What you need to do: Find the word "label" in the data. Return every line where it appears.

Input material:
-- -- --
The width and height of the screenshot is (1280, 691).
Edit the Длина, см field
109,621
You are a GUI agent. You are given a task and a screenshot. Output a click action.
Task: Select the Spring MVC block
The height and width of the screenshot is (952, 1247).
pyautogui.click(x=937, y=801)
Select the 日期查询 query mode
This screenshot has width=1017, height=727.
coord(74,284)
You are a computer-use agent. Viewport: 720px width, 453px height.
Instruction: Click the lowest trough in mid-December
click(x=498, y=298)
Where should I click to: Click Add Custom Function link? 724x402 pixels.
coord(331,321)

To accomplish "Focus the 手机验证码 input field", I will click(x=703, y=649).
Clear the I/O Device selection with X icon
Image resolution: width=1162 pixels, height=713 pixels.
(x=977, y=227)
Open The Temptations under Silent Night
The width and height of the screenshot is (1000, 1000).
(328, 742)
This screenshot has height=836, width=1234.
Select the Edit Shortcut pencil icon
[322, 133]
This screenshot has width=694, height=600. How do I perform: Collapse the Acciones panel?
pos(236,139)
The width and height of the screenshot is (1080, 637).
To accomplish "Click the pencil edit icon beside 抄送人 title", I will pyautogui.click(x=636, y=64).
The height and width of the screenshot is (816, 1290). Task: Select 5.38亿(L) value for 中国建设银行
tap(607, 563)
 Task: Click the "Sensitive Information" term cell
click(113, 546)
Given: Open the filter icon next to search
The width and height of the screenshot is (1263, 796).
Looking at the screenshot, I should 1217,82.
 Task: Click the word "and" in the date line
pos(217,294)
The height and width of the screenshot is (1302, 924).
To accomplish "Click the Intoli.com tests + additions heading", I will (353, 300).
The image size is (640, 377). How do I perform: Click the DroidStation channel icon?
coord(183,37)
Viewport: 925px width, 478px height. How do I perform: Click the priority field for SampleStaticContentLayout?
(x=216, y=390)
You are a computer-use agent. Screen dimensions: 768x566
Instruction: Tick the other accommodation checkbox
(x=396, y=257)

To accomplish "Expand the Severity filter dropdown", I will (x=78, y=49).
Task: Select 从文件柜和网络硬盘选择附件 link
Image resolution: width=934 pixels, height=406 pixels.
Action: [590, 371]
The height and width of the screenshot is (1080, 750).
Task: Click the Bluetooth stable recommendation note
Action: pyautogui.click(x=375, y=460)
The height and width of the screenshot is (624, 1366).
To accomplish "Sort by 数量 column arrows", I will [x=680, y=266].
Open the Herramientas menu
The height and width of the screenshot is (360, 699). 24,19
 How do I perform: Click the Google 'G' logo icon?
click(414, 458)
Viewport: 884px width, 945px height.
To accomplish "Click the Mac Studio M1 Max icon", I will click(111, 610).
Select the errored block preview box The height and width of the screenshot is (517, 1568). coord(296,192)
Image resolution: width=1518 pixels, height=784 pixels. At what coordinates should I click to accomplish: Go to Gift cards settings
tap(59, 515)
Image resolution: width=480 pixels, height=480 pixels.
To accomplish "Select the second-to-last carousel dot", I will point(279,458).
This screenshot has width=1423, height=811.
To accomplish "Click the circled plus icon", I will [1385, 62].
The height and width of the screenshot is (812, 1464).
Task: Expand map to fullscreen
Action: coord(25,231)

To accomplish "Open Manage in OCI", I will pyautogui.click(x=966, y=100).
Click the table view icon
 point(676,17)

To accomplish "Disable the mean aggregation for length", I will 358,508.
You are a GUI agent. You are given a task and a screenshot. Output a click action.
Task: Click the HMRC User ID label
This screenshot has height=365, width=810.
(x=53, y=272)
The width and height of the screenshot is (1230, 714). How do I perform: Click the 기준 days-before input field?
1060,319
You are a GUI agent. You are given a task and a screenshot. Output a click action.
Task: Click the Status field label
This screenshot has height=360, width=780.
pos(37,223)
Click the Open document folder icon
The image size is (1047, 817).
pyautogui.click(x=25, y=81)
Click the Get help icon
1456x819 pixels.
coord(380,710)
-- -- --
Solution to this exercise:
Task: Click the HMRC User ID label
Task: Click the Status field label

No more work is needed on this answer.